Self-hypnosis is like any new technique you want to master. There are techniques you can learn that will help you to enter a hypnotic state. During audio self-hypnosis tapes, the induction process is guided and you are instructed on how to change your breathing. However, you can practice breathing techniques prior to attempting self-hypnosis and in between, when you don’t have time to perform self-hypnosis.

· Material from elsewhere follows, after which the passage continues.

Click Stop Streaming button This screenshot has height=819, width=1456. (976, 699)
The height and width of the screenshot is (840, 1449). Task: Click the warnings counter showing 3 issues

Four-step breathing technique to reduce anxiety

  1. Place one hand on your chest and one on your abdomen just below your ribcage.

 

  1. Start by breathing in through your nose slowly, you may find it helpful to count to five when you breathe in. You should feel your stomach expand as you breathe in. If you are finding this difficult it can help to imagine the air is filling your stomach, making it expand.

 

  1. The next step is to breathe out slowly through your mouth with pursed lips as if you are trying to whistle. Again, when you breathe out you may find it helps to count to five. You feel your stomach should contract as you breathe out. This may feel strange at first, one way to make it easier is to imagine the breath leaving your stomach as you breathe out.

 

  1. Repeat this up to 10 times.

 

This type of breathing technique is a type of diaphragmatic (abdominal) breathing. When you are born you naturally breathe this way and a controlled trial of a diaphragmatic breathing relaxation (DBR) showed that this breathing technique is effective at reducing anxiety.

How Hypnosis Can Help You

The unequivocal fact that hypnosis is an effective tool is evident from the empirical data, from numerous controlled trials and studies. Numerous research papers have concluded that hypnosis is effective for a wide range of conditions such as reducing anxiety, treating addiction and phobias, and reducing stress-related mental health disorders.

 

If you struggle with anxiety or any mental health condition it is definitely worth trying a hypnosis programme. As long as you are willing to open your mind and fully embrace the process of hypnosis then most people find it to be helpful, after all, it is estimated 90% of people can be hypnotised!